Yazılı istek -> "The height and width of the screenshot is (819, 1456)." geçen satırdan başlayıp "Click Zmień miniaturę button" geçen satıra kadar olan satırları, "button" yerine "link" koyarak tekrar yazın; geri kalan her şey aynen kalsın.

Alıştırma girdisi ->
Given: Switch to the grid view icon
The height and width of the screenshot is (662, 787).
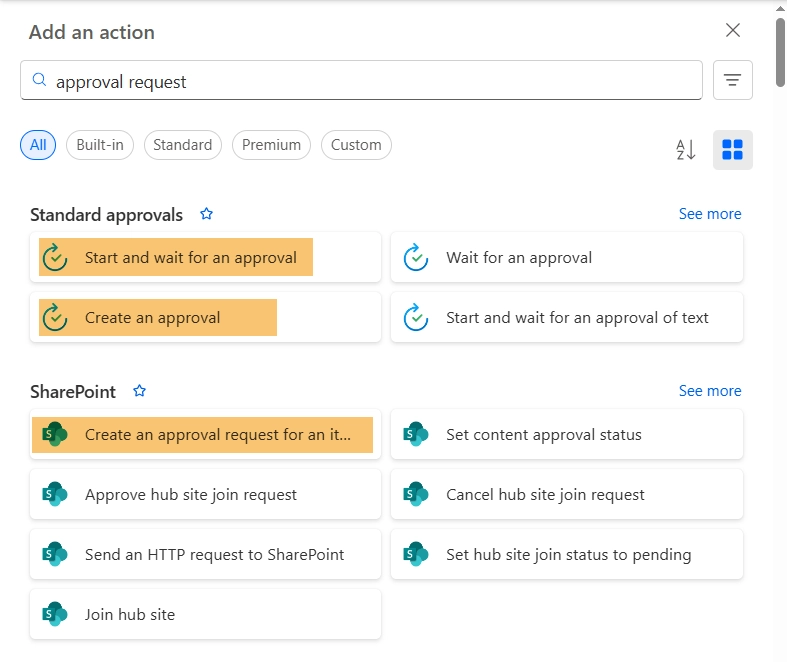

...

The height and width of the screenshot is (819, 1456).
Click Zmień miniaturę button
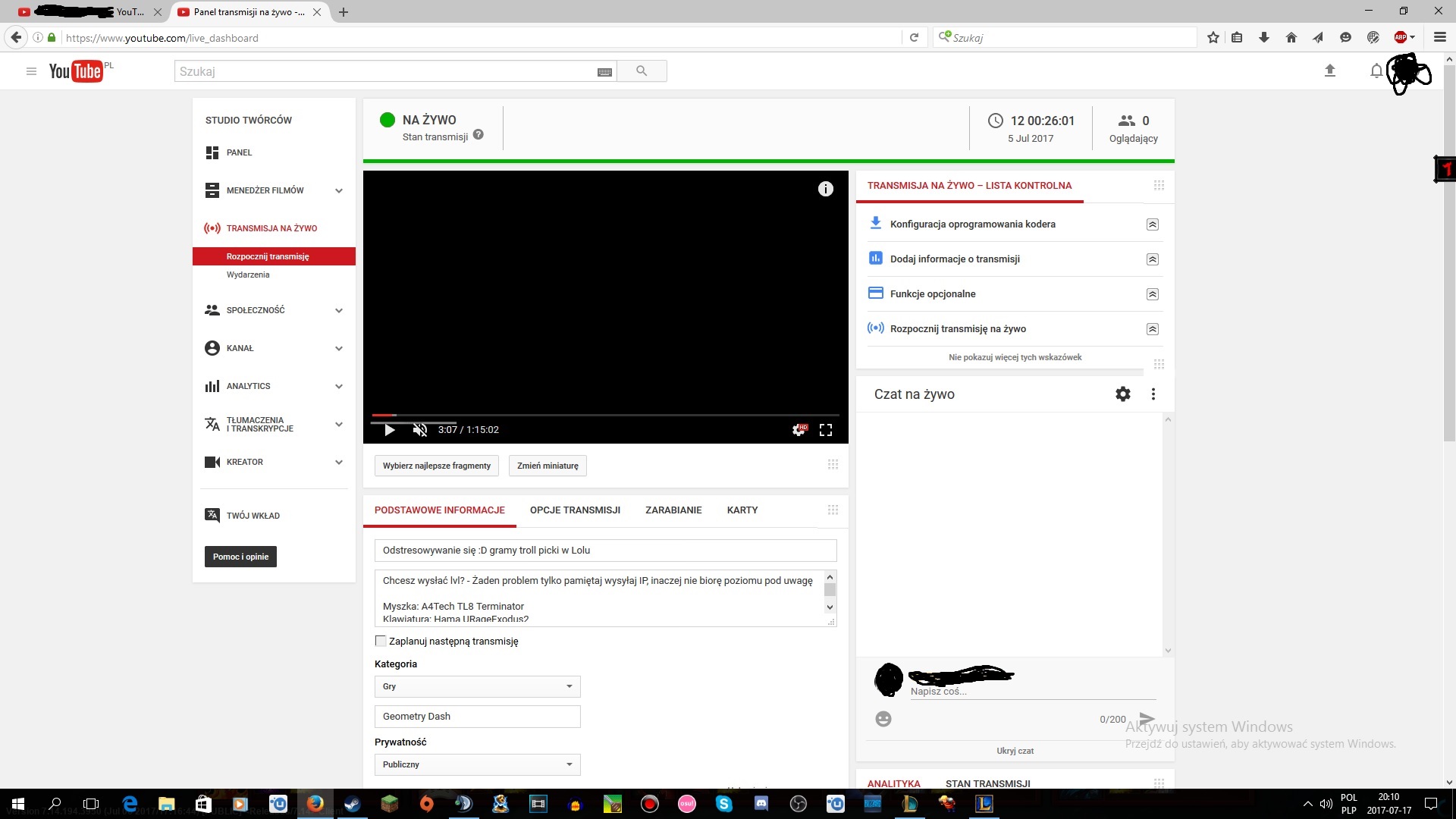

==

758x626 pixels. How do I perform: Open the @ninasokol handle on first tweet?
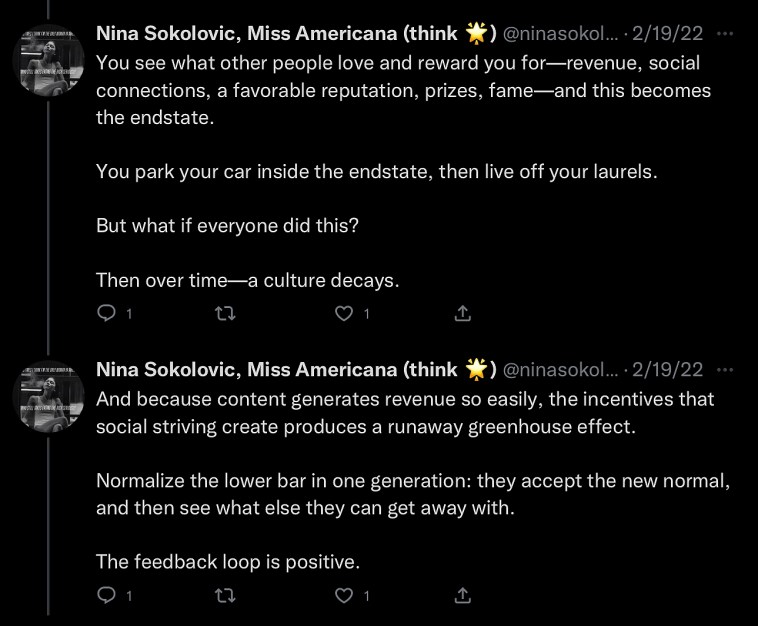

Beklenen çıktı ->
The height and width of the screenshot is (819, 1456).
Click Zmień miniaturę link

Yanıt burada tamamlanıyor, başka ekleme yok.